Copy the part of the SPSS conversion documentation that begins at the words "Return type" and stops after "or a filename.".

* Excerpted text
━━━━━━━━
This parameter is only applied if convert_datetimes is set to True.

Returns

None if target was not None, otherwise a BytesIO representation of the Excel file.

Return type

None or str

to_json ¶

to_json(data: Union[os.PathLike[Any], _io.BytesIO, bytes], target: Optional[Union[os.PathLike[Any], _io.StringIO]] = None, layout: str = 'records', double_precision: int = 10, limit: Optional[int] = None, offset: int = 0, exclude_variables: Optional[List[str]] = None, include_variables: Optional[List[str]] = None, metadata_only: bool = False, apply_labels: bool = False, labels_as_categories: bool = True, missing_as_NaN: bool = False, convert_datetimes: bool = True, dates_as_datetime64: bool = False, **kwargs)[source]¶

Convert the SPSS data into a JSON string.

Parameters

data (Path-like filename, bytes or BytesIO) – The SPSS data to load. Accepts either a series of bytes or a filename.
target (Path-like / StringIO / str / None) – The destination where the JSON representation should be stored. Accepts either a filename, file-pointer or StringIO, or None. If None, will return a str object stored in-memory. Defaults to None.
━━━━━━━━
* Material shown
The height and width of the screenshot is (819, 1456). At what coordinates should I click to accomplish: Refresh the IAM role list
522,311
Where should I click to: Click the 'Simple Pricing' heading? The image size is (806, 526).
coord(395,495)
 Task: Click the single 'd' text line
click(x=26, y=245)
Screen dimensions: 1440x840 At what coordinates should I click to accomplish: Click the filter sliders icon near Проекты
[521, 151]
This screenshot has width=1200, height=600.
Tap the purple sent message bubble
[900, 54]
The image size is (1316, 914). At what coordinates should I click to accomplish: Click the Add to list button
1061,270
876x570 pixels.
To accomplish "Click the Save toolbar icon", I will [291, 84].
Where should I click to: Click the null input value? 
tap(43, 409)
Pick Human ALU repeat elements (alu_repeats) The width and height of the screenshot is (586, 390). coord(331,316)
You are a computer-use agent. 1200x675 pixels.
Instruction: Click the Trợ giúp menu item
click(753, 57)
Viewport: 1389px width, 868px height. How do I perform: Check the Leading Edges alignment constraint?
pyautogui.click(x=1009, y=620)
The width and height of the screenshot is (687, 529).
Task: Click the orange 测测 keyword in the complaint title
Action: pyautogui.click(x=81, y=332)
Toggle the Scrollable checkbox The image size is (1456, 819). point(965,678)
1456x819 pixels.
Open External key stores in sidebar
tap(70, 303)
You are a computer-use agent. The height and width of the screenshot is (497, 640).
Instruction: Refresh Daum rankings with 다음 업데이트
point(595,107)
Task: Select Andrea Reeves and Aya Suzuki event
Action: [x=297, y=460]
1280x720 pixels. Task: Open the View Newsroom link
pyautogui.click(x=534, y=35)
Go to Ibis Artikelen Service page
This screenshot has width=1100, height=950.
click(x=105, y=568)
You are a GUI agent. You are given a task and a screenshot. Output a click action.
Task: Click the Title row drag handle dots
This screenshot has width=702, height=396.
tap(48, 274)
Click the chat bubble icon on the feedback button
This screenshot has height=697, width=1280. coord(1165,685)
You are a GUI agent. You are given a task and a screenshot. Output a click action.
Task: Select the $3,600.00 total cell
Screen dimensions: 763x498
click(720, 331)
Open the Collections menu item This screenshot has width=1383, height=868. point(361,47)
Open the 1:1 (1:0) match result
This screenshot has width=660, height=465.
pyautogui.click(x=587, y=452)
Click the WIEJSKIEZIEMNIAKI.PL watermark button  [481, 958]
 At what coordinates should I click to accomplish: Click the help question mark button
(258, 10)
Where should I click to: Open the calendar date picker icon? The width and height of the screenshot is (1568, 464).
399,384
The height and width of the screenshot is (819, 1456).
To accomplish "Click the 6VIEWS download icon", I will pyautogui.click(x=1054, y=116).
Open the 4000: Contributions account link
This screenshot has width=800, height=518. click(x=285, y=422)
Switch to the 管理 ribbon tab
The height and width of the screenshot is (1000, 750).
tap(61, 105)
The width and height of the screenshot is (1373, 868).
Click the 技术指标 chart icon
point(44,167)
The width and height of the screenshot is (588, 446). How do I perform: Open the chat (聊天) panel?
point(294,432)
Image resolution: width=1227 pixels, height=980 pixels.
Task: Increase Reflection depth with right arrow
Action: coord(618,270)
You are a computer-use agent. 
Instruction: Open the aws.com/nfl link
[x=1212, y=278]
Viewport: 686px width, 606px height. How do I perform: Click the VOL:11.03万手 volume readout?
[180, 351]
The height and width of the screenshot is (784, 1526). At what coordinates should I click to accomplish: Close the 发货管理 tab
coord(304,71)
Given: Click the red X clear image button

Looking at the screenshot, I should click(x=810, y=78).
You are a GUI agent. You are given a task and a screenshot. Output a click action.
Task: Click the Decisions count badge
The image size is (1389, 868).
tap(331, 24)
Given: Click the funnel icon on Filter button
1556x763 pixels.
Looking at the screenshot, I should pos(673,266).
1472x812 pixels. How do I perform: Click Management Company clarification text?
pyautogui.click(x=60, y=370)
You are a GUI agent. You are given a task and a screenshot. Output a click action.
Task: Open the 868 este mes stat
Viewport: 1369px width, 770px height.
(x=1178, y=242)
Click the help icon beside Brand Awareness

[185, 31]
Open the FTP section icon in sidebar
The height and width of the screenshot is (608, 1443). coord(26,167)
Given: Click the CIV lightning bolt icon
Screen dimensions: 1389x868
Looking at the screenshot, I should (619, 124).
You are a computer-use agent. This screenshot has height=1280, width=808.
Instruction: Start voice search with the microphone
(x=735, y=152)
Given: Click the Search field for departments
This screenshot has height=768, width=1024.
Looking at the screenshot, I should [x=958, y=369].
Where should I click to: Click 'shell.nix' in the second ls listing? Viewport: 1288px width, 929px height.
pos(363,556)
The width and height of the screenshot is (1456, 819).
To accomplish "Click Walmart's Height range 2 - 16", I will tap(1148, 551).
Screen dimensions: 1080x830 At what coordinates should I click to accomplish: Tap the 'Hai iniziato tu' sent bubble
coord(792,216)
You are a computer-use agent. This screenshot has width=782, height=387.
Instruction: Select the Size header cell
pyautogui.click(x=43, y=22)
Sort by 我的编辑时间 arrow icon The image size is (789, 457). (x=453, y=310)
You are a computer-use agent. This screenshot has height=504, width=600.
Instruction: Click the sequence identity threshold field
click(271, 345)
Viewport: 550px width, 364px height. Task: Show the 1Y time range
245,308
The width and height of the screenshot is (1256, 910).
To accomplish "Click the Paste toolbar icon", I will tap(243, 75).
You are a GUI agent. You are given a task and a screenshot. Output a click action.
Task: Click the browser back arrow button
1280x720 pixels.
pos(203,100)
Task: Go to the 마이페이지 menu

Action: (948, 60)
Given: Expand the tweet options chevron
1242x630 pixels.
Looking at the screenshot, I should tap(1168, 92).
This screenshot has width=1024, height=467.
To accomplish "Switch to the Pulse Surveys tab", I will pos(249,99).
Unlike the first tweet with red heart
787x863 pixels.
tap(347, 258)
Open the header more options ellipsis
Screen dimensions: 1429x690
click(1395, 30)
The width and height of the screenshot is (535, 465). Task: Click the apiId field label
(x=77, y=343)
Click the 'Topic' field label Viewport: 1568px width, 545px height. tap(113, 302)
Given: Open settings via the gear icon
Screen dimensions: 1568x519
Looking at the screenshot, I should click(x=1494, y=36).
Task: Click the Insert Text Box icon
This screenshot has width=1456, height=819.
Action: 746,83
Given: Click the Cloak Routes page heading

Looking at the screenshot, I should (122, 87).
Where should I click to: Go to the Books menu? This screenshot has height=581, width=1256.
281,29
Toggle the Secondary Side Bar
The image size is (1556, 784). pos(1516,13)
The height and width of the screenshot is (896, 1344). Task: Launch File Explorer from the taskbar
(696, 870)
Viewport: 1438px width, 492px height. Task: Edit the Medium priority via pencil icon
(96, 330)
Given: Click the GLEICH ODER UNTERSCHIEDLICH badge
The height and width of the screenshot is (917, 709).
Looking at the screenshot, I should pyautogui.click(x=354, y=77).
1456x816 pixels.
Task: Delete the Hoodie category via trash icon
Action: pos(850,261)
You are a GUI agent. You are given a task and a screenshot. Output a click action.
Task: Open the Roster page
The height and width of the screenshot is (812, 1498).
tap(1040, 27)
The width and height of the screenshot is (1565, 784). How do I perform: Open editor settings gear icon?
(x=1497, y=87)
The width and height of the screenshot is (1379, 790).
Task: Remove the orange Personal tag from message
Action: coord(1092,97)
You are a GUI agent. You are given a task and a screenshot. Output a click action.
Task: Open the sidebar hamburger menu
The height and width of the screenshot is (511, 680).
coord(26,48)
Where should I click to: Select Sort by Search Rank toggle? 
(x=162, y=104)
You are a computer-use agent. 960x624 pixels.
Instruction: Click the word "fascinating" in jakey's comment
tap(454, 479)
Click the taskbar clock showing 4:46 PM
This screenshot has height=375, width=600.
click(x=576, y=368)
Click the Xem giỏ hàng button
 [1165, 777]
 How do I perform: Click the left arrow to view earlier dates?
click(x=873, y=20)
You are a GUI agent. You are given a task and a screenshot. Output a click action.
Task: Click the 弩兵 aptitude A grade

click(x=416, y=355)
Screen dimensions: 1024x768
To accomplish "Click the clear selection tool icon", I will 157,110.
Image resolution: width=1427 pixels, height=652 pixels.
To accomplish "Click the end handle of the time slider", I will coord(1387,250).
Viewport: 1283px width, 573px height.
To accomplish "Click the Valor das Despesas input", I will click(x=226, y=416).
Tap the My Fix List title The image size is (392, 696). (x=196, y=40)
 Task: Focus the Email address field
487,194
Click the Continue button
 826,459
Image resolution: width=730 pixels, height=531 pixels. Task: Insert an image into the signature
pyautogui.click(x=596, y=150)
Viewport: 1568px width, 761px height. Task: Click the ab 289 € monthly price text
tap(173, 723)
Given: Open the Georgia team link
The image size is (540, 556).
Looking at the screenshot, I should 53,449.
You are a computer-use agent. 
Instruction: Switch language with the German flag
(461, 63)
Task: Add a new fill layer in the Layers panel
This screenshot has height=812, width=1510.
━━━━━━━━
* Solution to this exercise
Return type

None or str

to_json ¶

to_json(data: Union[os.PathLike[Any], _io.BytesIO, bytes], target: Optional[Union[os.PathLike[Any], _io.StringIO]] = None, layout: str = 'records', double_precision: int = 10, limit: Optional[int] = None, offset: int = 0, exclude_variables: Optional[List[str]] = None, include_variables: Optional[List[str]] = None, metadata_only: bool = False, apply_labels: bool = False, labels_as_categories: bool = True, missing_as_NaN: bool = False, convert_datetimes: bool = True, dates_as_datetime64: bool = False, **kwargs)[source]¶

Convert the SPSS data into a JSON string.

Parameters

data (Path-like filename, bytes or BytesIO) – The SPSS data to load. Accepts either a series of bytes or a filename.